▸ **Problem to solve**
Return each line of the listing exactly, though without its images.

▸ **Dataset records**
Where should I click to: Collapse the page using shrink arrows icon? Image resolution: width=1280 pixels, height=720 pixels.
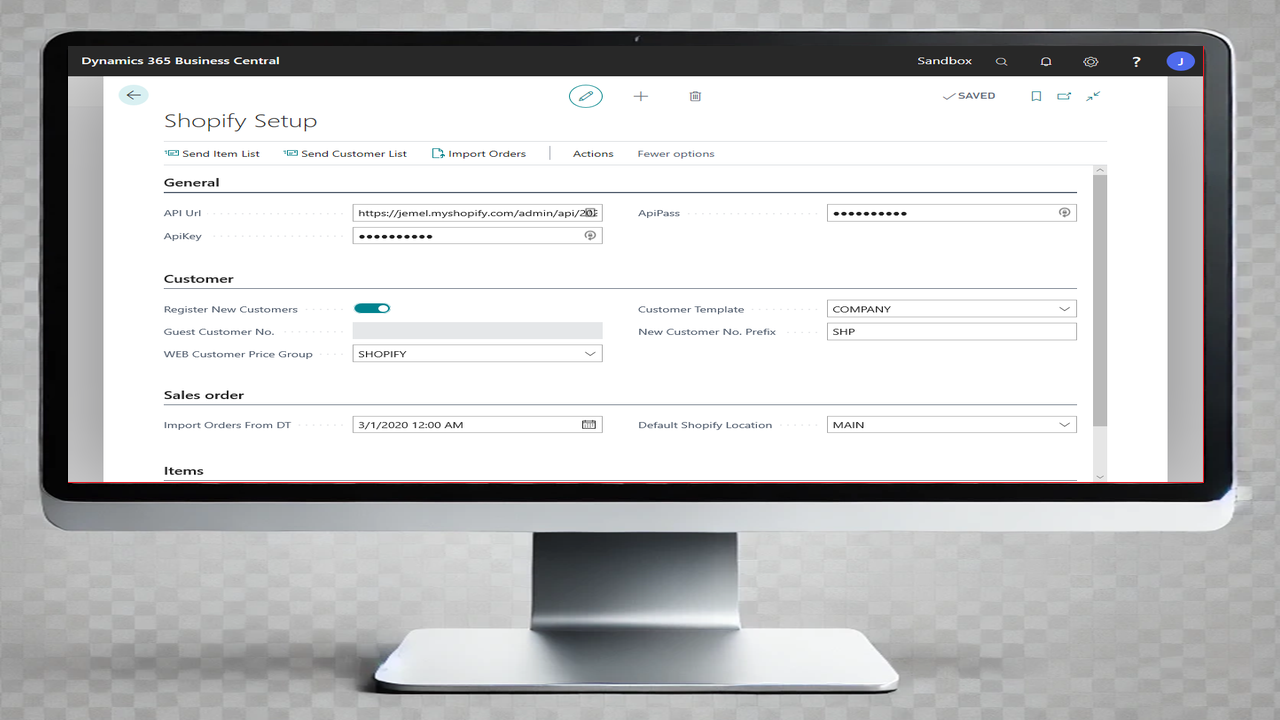(x=1092, y=96)
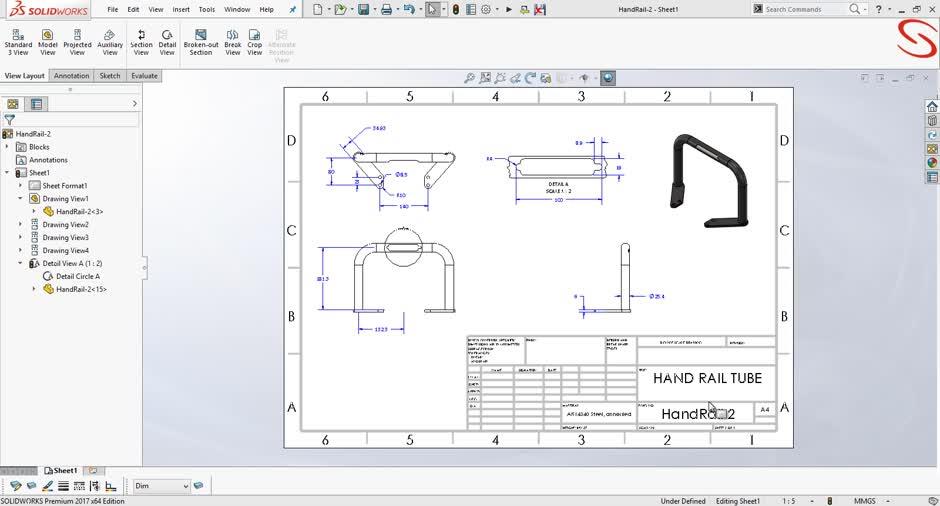The height and width of the screenshot is (506, 940).
Task: Create a Section View
Action: 141,41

▸ **Your response**
Where should I click to: Collapse the page using shrink arrows icon? Image resolution: width=1280 pixels, height=720 pixels.
(x=1092, y=96)
The height and width of the screenshot is (506, 940).
Task: Create a Section View
Action: 141,41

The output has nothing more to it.